Many in Italy celebrated the arrival of 9 military planes from Russia on Sunday. Russia agreed to deliver aid in the form of much needed medical equipment, masks and doctors to the country most affected by the coronavirus pandemic.

For many experts, however, in government quarters as well as in editorial rooms, Russia’s gesture was a reason to worry, not something to praise. Putin’s opening towards Italy, that happened after a direct phone call with the Prime Minister of Italy Giuseppe Conte, was called an opportunistic move and a diplomatic “offensive”.

Putin was instead trying to exploit the suffering of a European country in his tireless effort to weaken Western institutions, the allegation went. “Italy is a weak link for any geopolitical rivals seeking to undermine EU unity”, wrote Bloomberg. “Many of its voters blame the euro for decades of economic malaise and are inclined to back populist and euroskeptic parties.”

In recent years, in particular after the failed coup in 2016, Turkey had been seen as the most fragile point in the Transatlantic edifice and it was argued Turkey was the object of Moscow efforts to undermine NATO’s unity.

When Russia sent to Turkey S-400 anti-aircraft missiles last summer, in defiance of Washington’s admonitions, the US threatened Turkey with sanctions. Russia and Turkey’s divergent objectives in the Syrian war, however, made the two countries unlikely allies.

Moscow, it is claimed, has embarked in a prolonged campaign to court officials in Rome.
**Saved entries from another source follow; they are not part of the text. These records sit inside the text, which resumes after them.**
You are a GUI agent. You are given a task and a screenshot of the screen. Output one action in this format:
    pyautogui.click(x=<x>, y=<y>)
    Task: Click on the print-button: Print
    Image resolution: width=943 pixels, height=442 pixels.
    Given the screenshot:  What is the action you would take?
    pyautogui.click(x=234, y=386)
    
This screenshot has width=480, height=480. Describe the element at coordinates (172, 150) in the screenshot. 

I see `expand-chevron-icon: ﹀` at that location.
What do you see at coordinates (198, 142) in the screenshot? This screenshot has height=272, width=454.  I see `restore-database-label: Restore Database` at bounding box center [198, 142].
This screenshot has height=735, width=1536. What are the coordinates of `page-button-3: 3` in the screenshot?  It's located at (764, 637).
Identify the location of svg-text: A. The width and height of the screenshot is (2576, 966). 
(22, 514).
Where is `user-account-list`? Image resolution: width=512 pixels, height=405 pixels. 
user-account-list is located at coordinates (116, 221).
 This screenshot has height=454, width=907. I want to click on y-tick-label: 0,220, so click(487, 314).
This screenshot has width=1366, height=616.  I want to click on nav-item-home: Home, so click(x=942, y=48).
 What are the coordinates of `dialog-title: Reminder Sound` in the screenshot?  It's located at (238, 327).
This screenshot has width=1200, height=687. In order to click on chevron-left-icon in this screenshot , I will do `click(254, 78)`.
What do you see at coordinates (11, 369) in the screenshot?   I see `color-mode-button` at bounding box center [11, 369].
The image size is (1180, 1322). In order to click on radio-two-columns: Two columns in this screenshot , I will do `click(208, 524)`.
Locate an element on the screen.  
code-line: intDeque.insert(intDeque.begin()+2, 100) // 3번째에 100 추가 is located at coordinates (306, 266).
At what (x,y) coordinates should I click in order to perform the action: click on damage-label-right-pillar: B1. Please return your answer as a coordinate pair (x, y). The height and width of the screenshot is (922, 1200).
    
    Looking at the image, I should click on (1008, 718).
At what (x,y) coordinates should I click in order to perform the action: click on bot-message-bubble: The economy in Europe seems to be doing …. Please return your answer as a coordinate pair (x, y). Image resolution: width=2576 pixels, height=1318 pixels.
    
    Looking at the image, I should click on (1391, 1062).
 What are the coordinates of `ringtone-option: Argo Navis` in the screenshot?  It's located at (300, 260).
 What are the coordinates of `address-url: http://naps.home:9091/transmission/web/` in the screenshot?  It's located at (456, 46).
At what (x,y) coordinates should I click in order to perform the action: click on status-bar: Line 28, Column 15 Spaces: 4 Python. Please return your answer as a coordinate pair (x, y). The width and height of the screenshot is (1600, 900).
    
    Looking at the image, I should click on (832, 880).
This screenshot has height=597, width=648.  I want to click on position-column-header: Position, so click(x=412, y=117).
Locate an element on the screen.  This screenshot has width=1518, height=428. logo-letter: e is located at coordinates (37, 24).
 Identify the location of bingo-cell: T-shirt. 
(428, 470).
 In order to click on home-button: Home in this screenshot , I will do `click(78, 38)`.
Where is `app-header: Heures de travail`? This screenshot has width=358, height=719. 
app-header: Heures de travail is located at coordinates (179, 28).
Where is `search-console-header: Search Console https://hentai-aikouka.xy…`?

For this reason, allegedly, Italian politicians are meant to be among the most prominent advocates for a rapprochment between Russia and the West.

For several reasons, the scenario of a rapprochment, however, would be seen as a bad outcome: some simply believe Russia is on principle never to be trusted, some are less ideologically driven but still consider Russia the perennial villain in the world of geopolitics while others have an interest in prolonging and exacerbating the disagreements with Russia.

When the then widely considered to be an unlikely presidential candidate Donald Trump repeatedly stated that he preferred good relationships with Russia over a potential conflict, he was attacked as Putin’s buddy, although the two had never met. Seeking to find a way to exist with Russia is not regarded as a desirable objective for many members of the Western elite that still see the world as unipolar.

In this context, Russia’s aid to Italy, even in the face of restrictions imposed by EU countries on the export of medical supplies, could not possibly have been interpreted as a gesture of humanity and kindness. “This is all about perception,” said Nathalie Tocci, director of the Italian Institute of International Affairs, an Italian think tank that enlists the European Commission, the European External Action Service, the European Defence Agency, NATO and OSCE as its partners.

Last year Russia was linked to the League, Italy’s right wing and most popular party, which is strongly anti-EU. A scoop published by BuzzFeed alleged that Russia had offered the party to obtain funds illegally, however an investigation by Italian authorities into the matter is still undergoing.

Yet, despite of all rumours about Russia’s corruption, interference and malign influence, its effects on Italy’s politics and the hearts and minds of Italians appear to be very limited. Italy is one of the founding members of NATO and is still firmly part of it.

Italy’s Atlanticist course has never been questioned, nor by Matteo Salvini, the League’s leader, ousted from the government last year, nor by past figures such a Silvio Berlusconi, who dominated Italian politics for over a decade and was seen by some as a friend of Putin.

Nor are Italians likely to be more pro-Russian and less pro-West than other Europeans. Yes, they welcomed Russia’s help in a moment of prostration. But most of them continue to see Russia as a vast and inhospitable land, populated by rather uncouth people. The idea of Italy’s being seduced by Russia’s temptations hence appears to be rather far-fetched. But unlike what many think, Italians are not just stupid people. If the EU and the West wanted to be loved by Italy’s again, they should try showing a less austere side – blaming Russia for all the ills won’t help.